→ Records to use:

▼

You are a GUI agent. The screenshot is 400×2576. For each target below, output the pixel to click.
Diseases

▲
▼

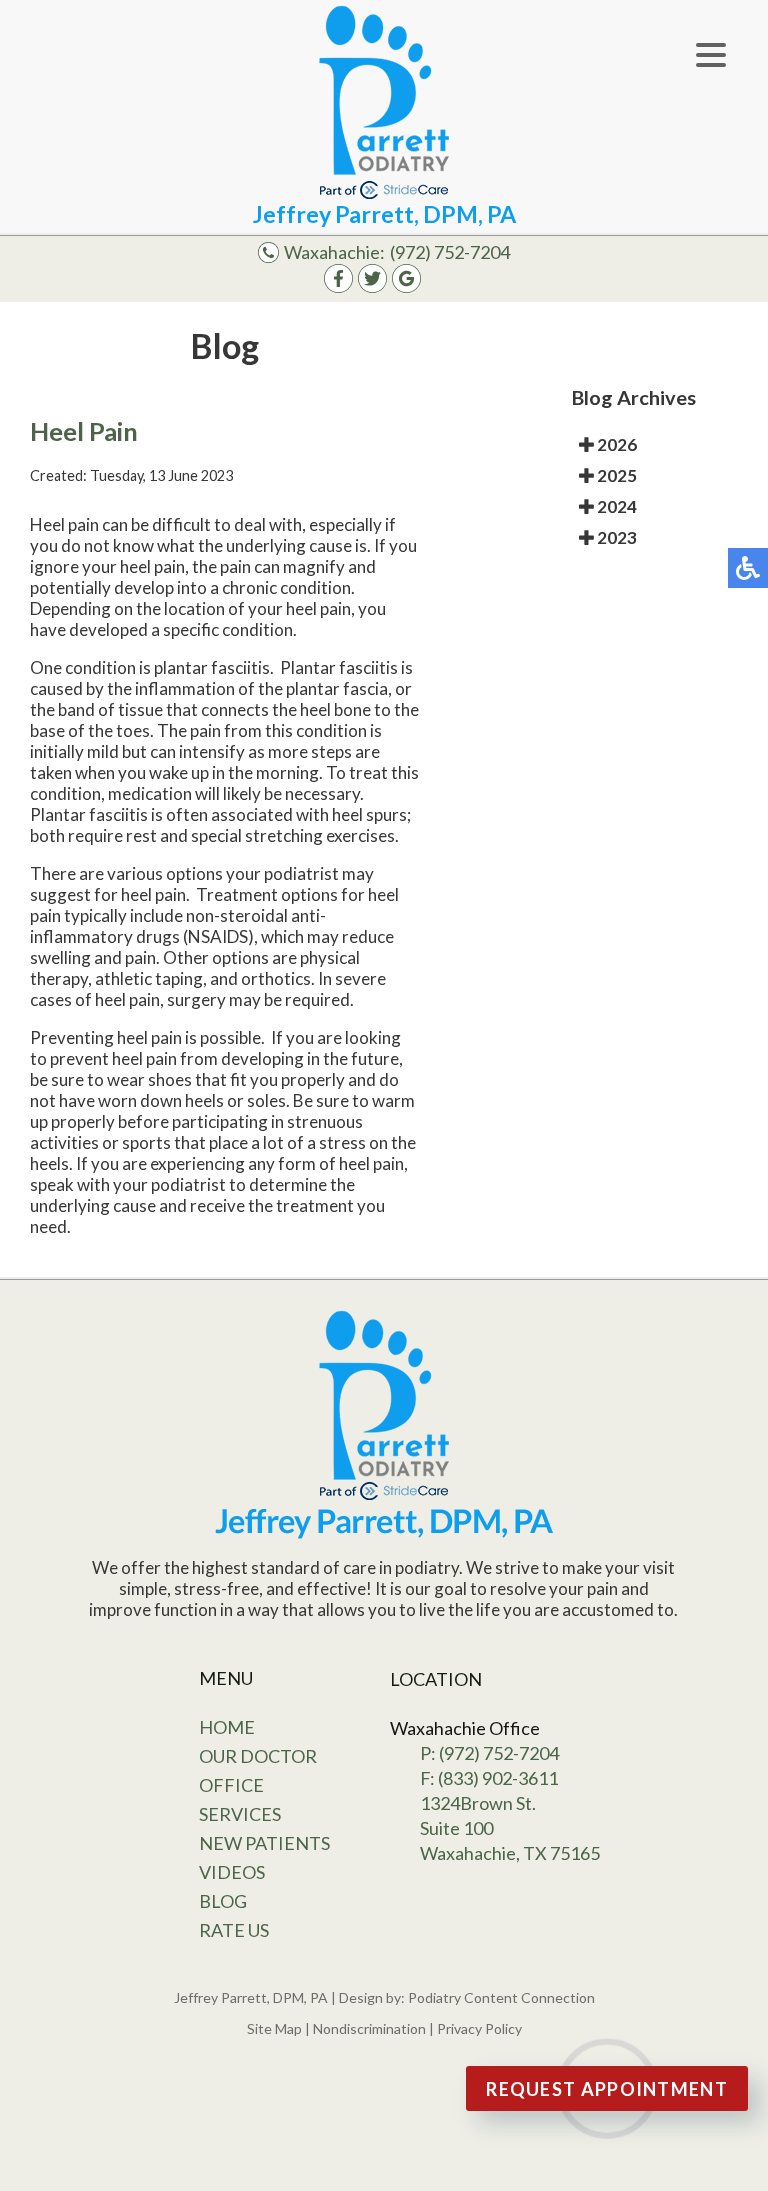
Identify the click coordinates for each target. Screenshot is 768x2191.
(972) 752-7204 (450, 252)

▲
▼

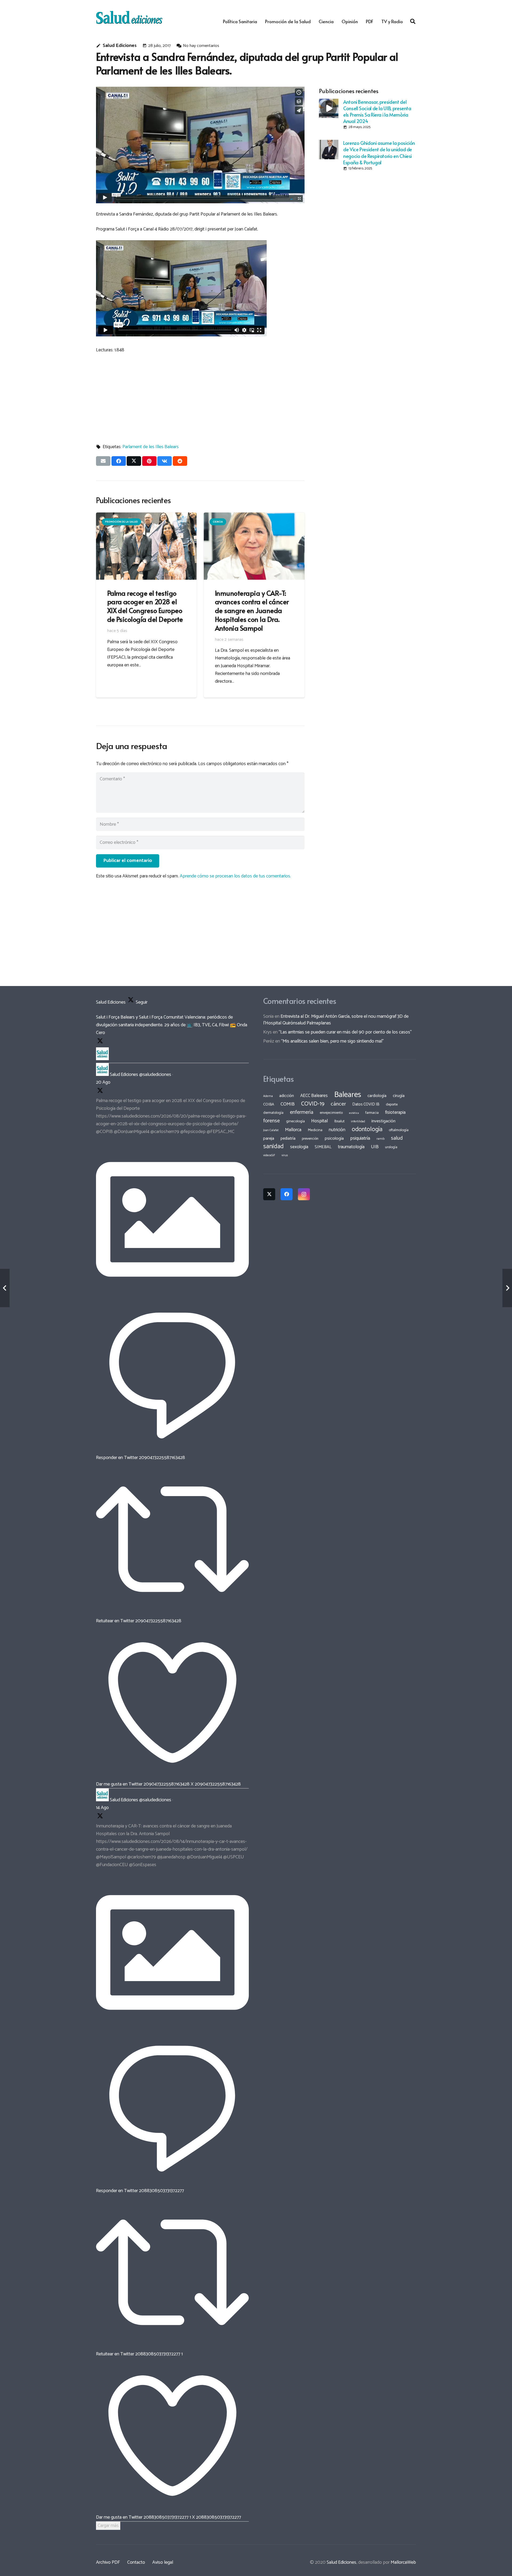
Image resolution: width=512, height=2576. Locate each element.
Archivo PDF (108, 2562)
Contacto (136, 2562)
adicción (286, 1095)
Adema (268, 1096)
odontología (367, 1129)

▲

→ Description of the task:
Copy out, from the data above, every line holding the word "target".

→ Answer for the task:
You are a GUI agent. The screenshot is 400×2576. For each target below, output the pixel to click.
Identify the click coordinates for each target. Screenshot is 768x2191.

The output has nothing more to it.